We were concerned that comments about how to move beyond some of our traditional, symptom-based methods of diagnosis -- which are, at the moment, the gold standard of science -- were widely misreported as NIMH changing its position on the newly revised DSM-5. This is, of course, a preposterous notion. The NIMH was involved in all phases of the revision of the DSM, including the moments during the 10-year process when we all realized that the science that we hoped by now would have given us laboratory, imaging, and electrophysiologic procedures to help diagnose mental illnesses, was still coming up short. We all agree with Tom's exhortation to the field that patients "deserve better" than using symptoms alone to treat these illnesses, and they "deserve better" than our current standard of knowledge about the brain and the causes and cures of mental illnesses.

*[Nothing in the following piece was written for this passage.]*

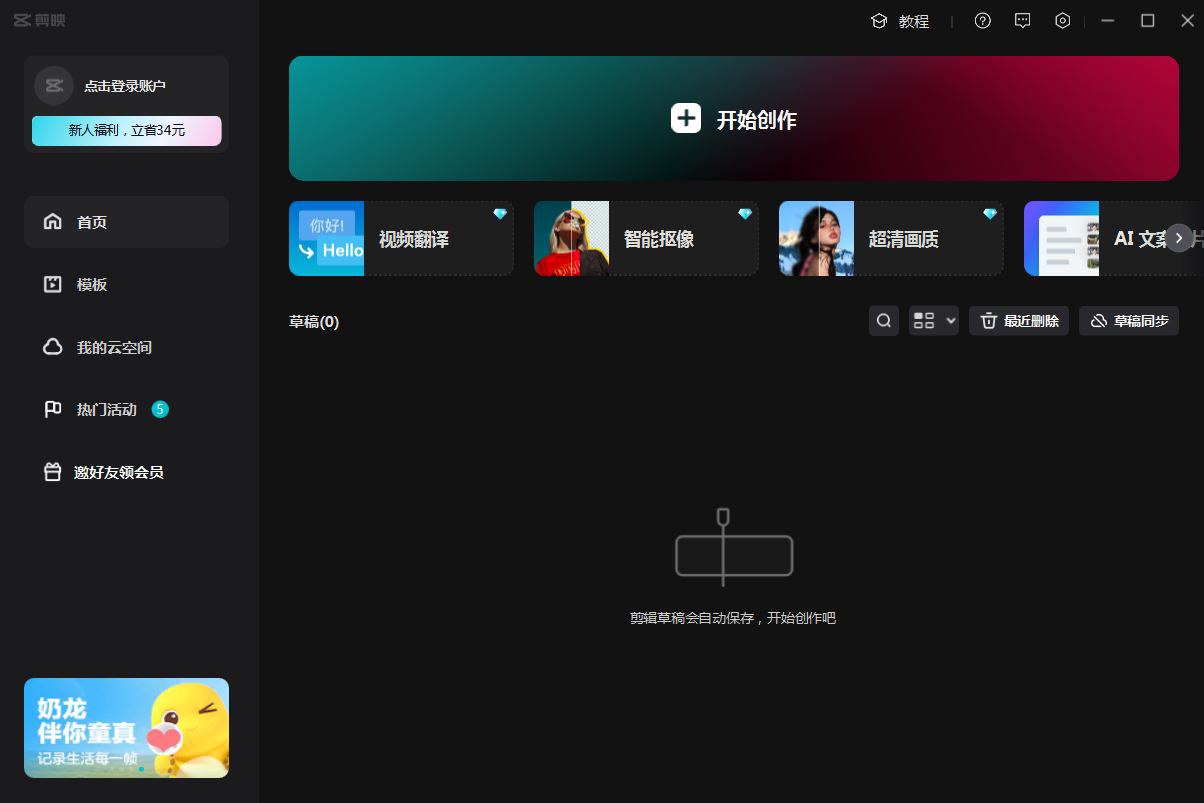Select the grid view layout icon
The width and height of the screenshot is (1204, 803).
(x=925, y=320)
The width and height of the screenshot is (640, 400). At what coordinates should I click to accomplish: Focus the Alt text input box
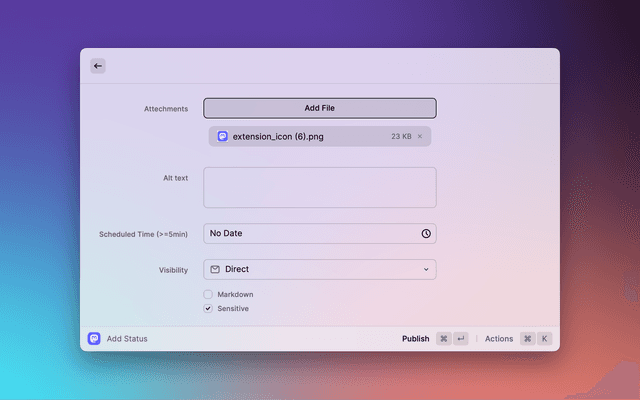(x=319, y=187)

But some took his "cheerleading the future" comments to suggest that there is a better or different way to treat our patients in the present than diagnosing with the DSM. There is not. And too many patients aren't yet receiving our current gold standard of treatment. Tom and I agree on that, which is why, as Director of the NIMH and President-Elect of the APA, we issued this statement which, unfortunately, got much less media coverage than his original blog post.

The NIMH's position on the DSM and need for scientific progress in understanding the genetic and neurobiologic basis of mental disorders has not changed. The DSM is an essential guide to clinicians to facilitate accurate diagnosis and treatment. At the same time, biomedical research cannot be confined by traditional diagnostic constructs and their boundaries. Tom and I, and the APA and NIMH, are in complete agreement on this. The DSM is a valuable guide that helps clinicians in the evaluation of patients to establish an accurate diagnosis and facilitate the most effective treatment. It is designed to reflect the latest scientific knowledge and translate this into a "user-friendly" instrument for clinicians and patients. Although the DSM-5 does have a new section with proposed diagnoses that need further study, the manual is not meant to guide all of mental health research -- that's NIMH's job -- or constrain research in any way.

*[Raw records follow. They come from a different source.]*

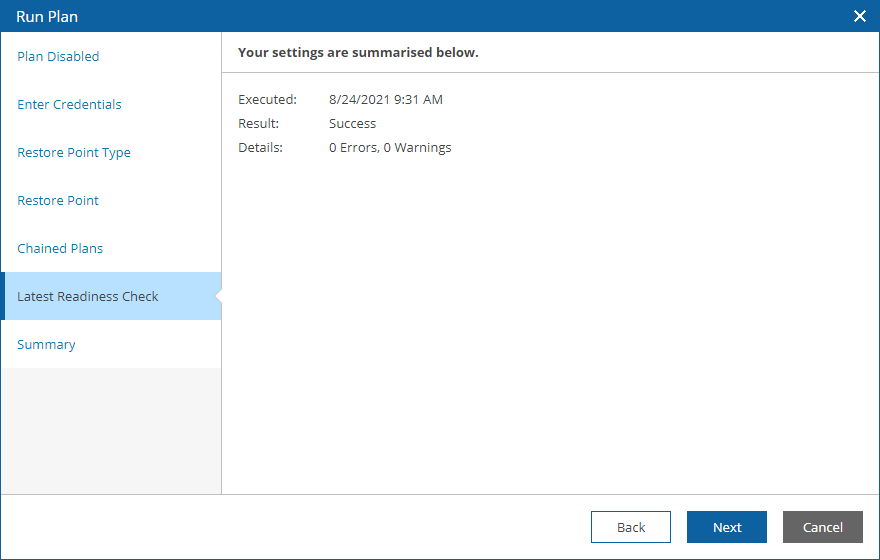
Task: Click the Back button
Action: pyautogui.click(x=631, y=527)
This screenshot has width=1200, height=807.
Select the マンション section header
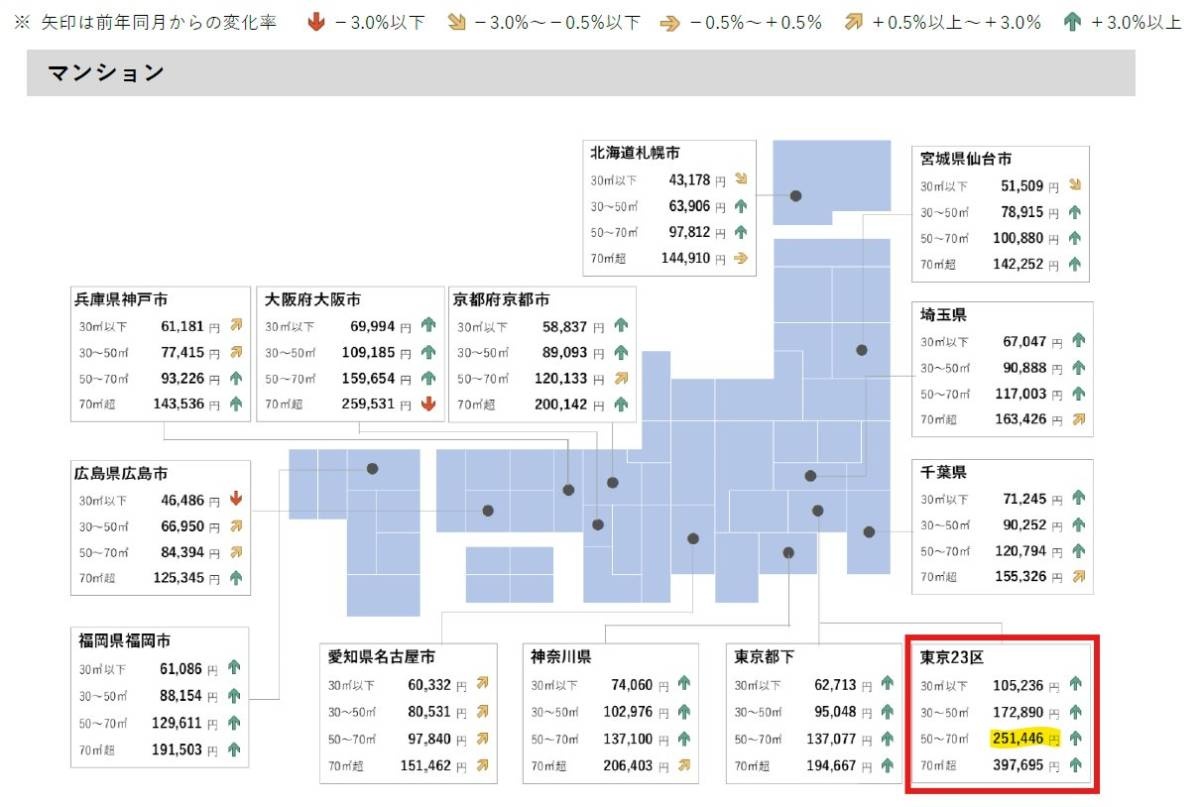106,73
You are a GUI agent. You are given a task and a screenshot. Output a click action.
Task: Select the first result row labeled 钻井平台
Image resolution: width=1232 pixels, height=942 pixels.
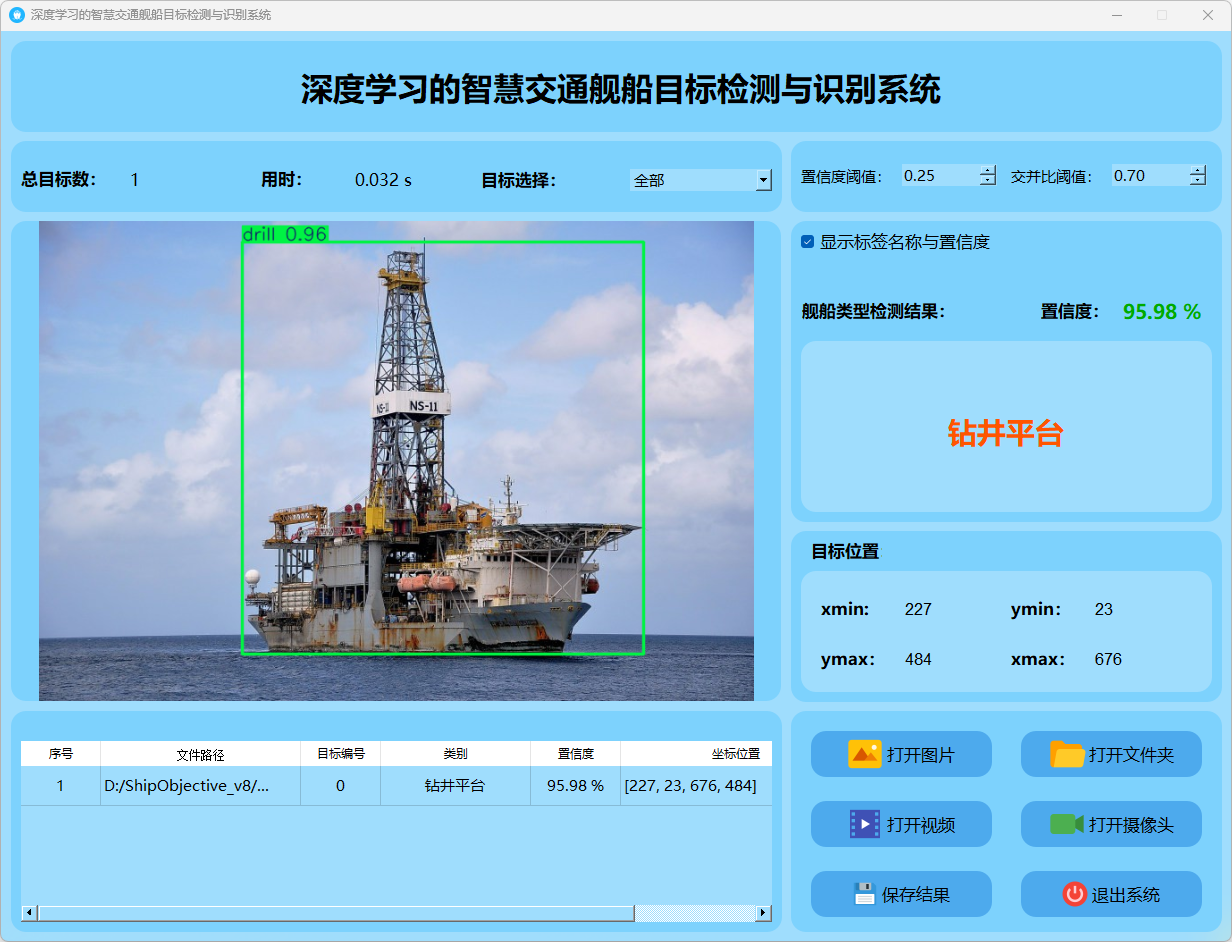point(455,786)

The fact that we have not seen sufficient progress in scientific research to enable greater change in psychiatric diagnosis is not the fault of the DSM. Psychiatrists would like nothing more than to see laboratory tests and imaging -- routine in diagnosing other diseases -- incorporated into the DSM and clinical practice.

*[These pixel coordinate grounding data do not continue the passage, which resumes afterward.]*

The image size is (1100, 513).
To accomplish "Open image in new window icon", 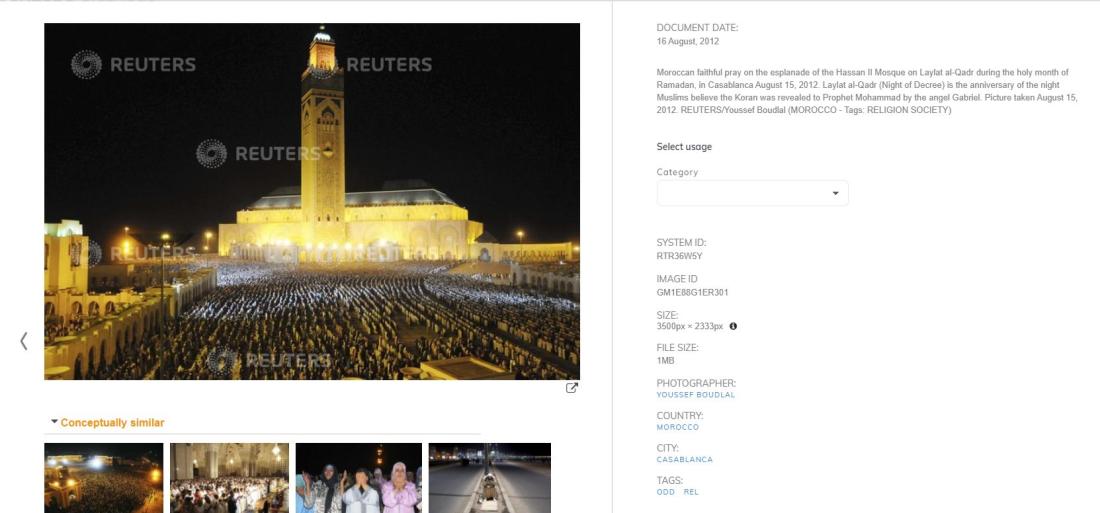I will click(x=572, y=387).
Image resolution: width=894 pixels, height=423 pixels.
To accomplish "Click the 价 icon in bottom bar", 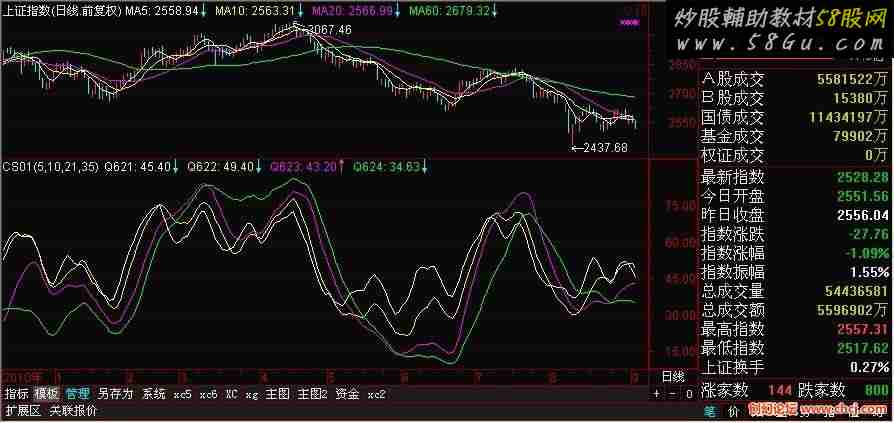I will pos(732,410).
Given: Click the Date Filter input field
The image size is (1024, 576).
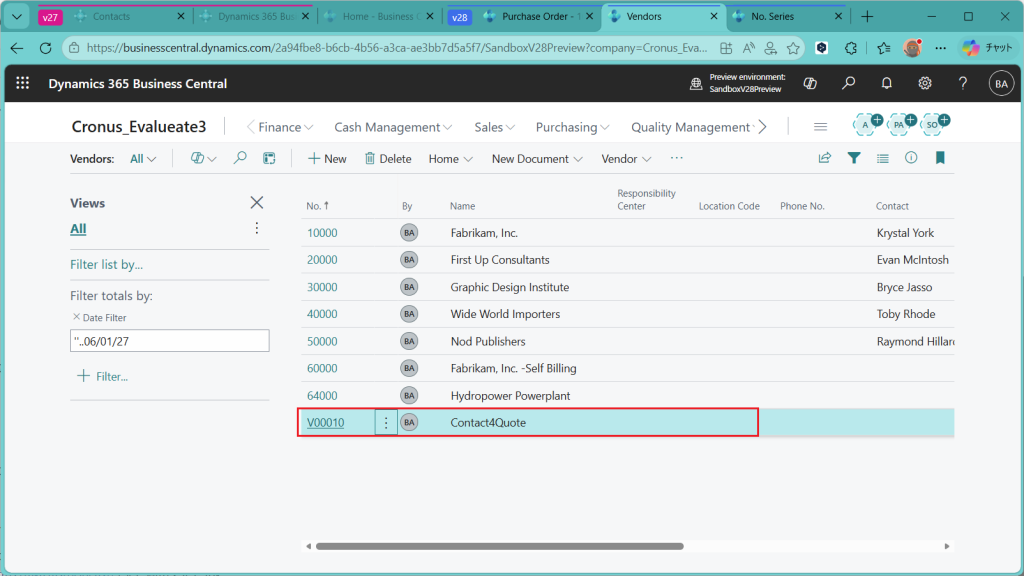Looking at the screenshot, I should pos(169,341).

The New York Times had it right in its May 2, 2013, editorial:

The underlying problem is that research on mental disorders and treatment has stalled in the face of the incredible complexity of the brain. That is why major pharmaceutical companies have scaled back their programs to develop new psychiatric drugs; they cannot find new biological targets to shoot for. And that is why President Obama has started a long-term brain research initiative to develop new tools and techniques to study how billions of brain cells and neural circuits interact; the findings could lead to better ways to diagnose and treat psychiatric illnesses, though probably not for many years.
Meanwhile, the diagnostic manual remains the best tool to guide clinicians on how to diagnose disorders and treat patients. Consensus among mental health professionals will have to suffice until we can augment it with something better.